A curriculum is more than a collection of activities; it must be coherent, focused on important mathematics, and well-articulated across the grades.

In a coherent curriculum, mathematical ideas are linked to and build on one another so that students’ understanding and knowledge deepen and their ability to apply mathematics expands. An effective mathematics curriculum focuses on important mathematics that will prepare students for continued study and for solving problems in a variety of school, home and work settings. A well-articulated curriculum challenges students to learn increasingly more sophisticated mathematical ideas as they continue their studies.

Teaching

Effective mathematics teaching requires understanding what students know and need to learn and then challenging and supporting them to learn it well.

Students’ understanding of mathematics, their ability to use it to solve problems and their confidence in doing mathematics are all shaped by the teaching they encounter improve in school. To be effective, teachers must understand and be committed to students as learners of mathematics. They must know and understand deeply the mathematics they are teaching and be able to draw on that knowledge with flexibility in their teaching tasks. Teachers must be supported with ample opportunities and resources to enhance and refresh their knowledge.

Learning

Students must learn mathematics with understanding, actively building new knowledge from experience and previous knowledge.

Research has solidly established the important role of conceptual understanding in the learning of mathematics. By aligning factual knowledge and procedural proficiency with conceptual knowledge, students can become effective learners. They will be able to recognize the importance of reflecting on their thinking and learning from their mistakes. Students become competent and confident in their ability to tackle difficult problems and willing to persevere when tasks are challenging.

Assessment

Assessment should support the learning of important mathematics and furnish useful information to both teachers and students.

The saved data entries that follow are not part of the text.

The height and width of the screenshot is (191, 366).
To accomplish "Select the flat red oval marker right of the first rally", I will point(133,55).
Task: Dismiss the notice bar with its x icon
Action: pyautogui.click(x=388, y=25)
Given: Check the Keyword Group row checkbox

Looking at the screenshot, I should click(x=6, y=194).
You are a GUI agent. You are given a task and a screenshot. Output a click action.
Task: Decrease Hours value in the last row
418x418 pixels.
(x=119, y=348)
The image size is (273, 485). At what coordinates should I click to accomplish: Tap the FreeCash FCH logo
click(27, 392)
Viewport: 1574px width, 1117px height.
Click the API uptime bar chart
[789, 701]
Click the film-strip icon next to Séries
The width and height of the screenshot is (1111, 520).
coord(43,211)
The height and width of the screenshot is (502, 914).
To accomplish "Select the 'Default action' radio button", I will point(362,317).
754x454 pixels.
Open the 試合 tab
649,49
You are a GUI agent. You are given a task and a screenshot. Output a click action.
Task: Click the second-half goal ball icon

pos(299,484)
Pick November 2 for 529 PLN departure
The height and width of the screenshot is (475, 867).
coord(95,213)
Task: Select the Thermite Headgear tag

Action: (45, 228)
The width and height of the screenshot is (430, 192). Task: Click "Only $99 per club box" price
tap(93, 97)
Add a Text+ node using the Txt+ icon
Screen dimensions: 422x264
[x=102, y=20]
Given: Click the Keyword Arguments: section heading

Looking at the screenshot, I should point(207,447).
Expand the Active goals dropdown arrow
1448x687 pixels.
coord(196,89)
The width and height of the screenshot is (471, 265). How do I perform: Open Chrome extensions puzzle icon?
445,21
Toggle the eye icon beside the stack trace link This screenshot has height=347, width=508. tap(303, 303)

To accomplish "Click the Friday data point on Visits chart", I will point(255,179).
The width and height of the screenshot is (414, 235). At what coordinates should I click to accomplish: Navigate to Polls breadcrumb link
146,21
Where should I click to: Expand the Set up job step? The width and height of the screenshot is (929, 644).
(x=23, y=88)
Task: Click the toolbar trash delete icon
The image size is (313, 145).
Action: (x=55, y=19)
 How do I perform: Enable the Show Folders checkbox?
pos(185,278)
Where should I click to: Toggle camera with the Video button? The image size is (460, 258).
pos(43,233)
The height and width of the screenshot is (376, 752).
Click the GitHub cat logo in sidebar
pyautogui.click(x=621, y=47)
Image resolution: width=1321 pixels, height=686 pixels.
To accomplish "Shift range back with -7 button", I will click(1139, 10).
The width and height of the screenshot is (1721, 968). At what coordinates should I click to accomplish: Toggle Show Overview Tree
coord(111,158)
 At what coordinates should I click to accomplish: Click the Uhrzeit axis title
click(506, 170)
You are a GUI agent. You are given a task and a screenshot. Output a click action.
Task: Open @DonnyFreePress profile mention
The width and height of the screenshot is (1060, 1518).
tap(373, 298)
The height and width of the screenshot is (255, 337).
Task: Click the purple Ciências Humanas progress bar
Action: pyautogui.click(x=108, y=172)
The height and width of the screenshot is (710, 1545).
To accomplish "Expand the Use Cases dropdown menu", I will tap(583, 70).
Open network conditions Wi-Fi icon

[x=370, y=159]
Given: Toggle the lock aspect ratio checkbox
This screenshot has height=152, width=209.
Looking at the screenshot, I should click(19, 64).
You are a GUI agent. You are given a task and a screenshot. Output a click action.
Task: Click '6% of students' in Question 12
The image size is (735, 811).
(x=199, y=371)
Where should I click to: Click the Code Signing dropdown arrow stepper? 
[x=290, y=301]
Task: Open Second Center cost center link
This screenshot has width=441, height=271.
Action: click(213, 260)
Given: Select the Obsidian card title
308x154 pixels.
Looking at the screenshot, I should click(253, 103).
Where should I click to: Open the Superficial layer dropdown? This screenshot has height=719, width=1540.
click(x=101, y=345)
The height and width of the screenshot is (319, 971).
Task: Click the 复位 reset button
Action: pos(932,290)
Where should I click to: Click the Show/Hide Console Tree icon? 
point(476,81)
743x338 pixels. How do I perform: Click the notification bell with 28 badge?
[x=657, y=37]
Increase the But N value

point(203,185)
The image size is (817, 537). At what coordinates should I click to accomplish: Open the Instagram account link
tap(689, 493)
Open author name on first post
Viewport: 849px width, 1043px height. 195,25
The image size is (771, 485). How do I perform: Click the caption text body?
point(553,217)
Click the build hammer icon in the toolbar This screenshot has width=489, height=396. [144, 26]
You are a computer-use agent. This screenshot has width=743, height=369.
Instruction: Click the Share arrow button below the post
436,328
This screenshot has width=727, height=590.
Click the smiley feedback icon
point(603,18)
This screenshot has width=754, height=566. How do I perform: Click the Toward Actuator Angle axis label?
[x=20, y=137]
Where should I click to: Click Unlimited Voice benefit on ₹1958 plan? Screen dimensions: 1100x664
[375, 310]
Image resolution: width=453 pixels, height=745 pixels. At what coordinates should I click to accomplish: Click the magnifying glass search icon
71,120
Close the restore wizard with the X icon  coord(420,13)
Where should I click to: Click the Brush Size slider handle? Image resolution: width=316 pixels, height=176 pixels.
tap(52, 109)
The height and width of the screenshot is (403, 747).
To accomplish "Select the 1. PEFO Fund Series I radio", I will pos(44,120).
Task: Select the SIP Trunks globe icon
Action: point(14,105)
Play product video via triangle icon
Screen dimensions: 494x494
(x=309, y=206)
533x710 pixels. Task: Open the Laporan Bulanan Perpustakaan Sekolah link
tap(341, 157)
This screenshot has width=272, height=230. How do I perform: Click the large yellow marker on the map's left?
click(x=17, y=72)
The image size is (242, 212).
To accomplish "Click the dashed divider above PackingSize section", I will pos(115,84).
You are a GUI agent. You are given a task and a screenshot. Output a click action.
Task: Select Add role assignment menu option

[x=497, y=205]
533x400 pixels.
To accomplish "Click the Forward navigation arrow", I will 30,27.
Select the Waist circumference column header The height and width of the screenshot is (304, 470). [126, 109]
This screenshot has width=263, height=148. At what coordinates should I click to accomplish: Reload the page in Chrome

When assessment is an integral part of mathematics instruction, it contributes significantly to students’ mathematics learning. Assessment should inform and guide teachers as they make instructional decisions. The tasks teachers select for assessment convey a message to students about what kinds of mathematical knowledge and performance are valued. Feedback from assessment tasks helps students in setting goals, assuming responsibility for their own learning and becoming more independent learners.
Technology Technology is essential in teaching and learning mathematics; it influences the mathematics that is taught and enhances students’ learning. Students can develop deeper understanding of mathematics with the appropriate use of technology. Technology can help support investigation by students in every area of under mathematics and allow them to focus on decision making, reflection, reasoning, and problem solving. The existence, versatility, and power of technology make it possible and necessary to reexamine what mathematics students should learn as well as how they can best learn it.